2. Seragam Tak Kasat Mata
Di dunia korporat, kita memang tidak lagi memakai rantai di kaki atau borgol di tangan. Tapi jangan salah. Seragam kita tetap ada. Bukan dalam bentuk kain, melainkan dalam bentuk sikap, pola pikir, dan ekspresi yang dikurasi agar terlihat “profesional”.
Pernahkah kamu sadar, betapa miripnya semua orang di kantor?
Senyum yang sama, tawa yang sedikit ditahan, nada bicara yang penuh basa-basi.
Bahkan cara duduk dan tertawa pun seolah diatur dalam buku panduan tak
tertulis: “Menjadi Korporat yang Baik dan Bisa Diterima”.
Kita semua pakai seragam tak kasat mata itu.

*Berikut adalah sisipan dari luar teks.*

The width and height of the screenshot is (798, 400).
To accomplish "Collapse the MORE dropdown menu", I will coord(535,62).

Kita
semua tahu kalau jadi terlalu jujur bisa bikin karier mandek. Jadi kita belajar
berkata "Noted, Pak" saat ingin berkata "Ini kerjaanmu, kenapa
jadi tugas saya?"
Kita menulis email dengan kalimat:
“Mohon bantuannya ya, Pak/Bu 🙏🏻”
Padahal sebenarnya maksudnya:
“Ini kerjaan Anda, tolong kerjakan dong, saya udah cukup pusing.”

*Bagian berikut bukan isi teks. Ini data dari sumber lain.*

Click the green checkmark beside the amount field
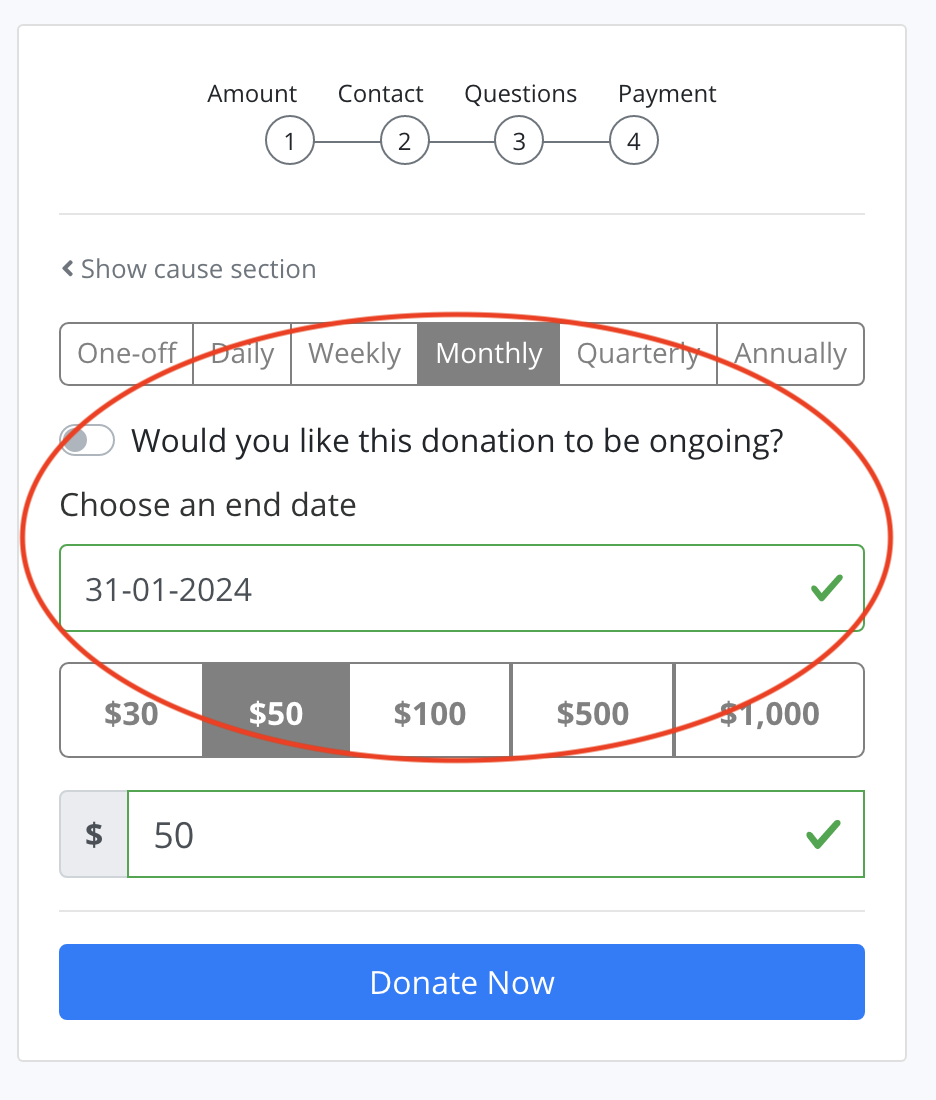936x1100 pixels. [x=822, y=834]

Profesionalisme adalah topeng
Di kantor, kita belajar menyembunyikan rasa marah, lelah,
bahkan kecewa. Kita tertawa bersama orang yang menjatuhkan kita minggu lalu,
ikut makan siang dengan rekan yang menusuk dari belakang dengan sopan santun
ala ISO 9001.
Mau tidak mau, kita belajar akting. Akting jadi
"team player" walau hati menjerit. Akting semangat di Monday morning
briefing, padahal tadi pagi nangis di kamar mandi karena burnout.

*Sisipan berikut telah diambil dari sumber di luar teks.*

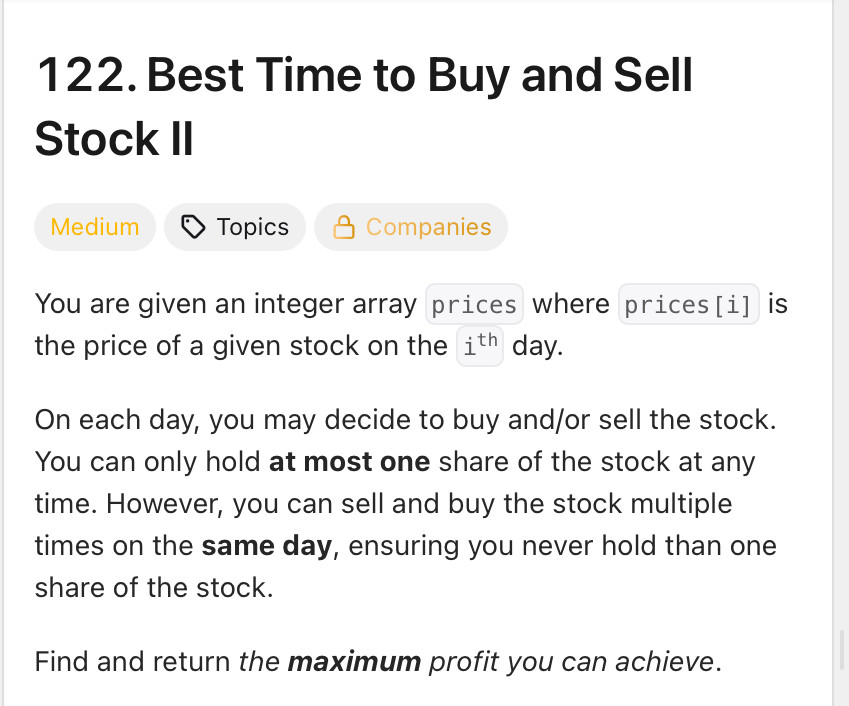Click 'Stock II' on the second title line
The height and width of the screenshot is (706, 849).
(114, 139)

Bahasa Tubuh Budak Korporat:
- Kopi
kedua jam 10 pagi: tanda sudah ingin pulang.
- Scroll
LinkedIn saat jam kerja: bukan cari ilmu, tapi cari pelarian.
- Mendadak
aktif di Google Calendar: karena atasan lewat di belakang.
- Tertawa
keras saat meeting online: biar dikira engaged, padahal sambil buka
Shopee.
Dan jangan lupakan senyum tipis penuh kode yang kita
lempar ke sesama budak saat lewat di pantry. Sejenis senyum yang berkata: “Sama
ya, kita di sini karena terpaksa.”
Pakaian Rapi, Jiwa Kusut
Dress code kantor kadang bikin kita terlihat berkelas di
luar, tapi berantakan di dalam. Sepatu mengkilap, wajah full make-up, rambut
disisir rapi—tapi hati penuh kekhawatiran soal project yang tak kunjung selesai
dan gaji yang tak kunjung cukup.
Kadang, saya berpikir: apakah manusia memang diciptakan
untuk hidup 40 jam seminggu di kubikel, mengenakan baju yang sama setiap Senin,
dan mengucap “selamat pagi” ke orang yang bahkan tak tahu nama lengkap kita?
Kita berpura-pura bahagia, hanya agar terlihat kompeten.
Kita menekan rasa sakit, karena takut dianggap lemah.
Kita semua memakai seragam itu, walau tak pernah dipesan.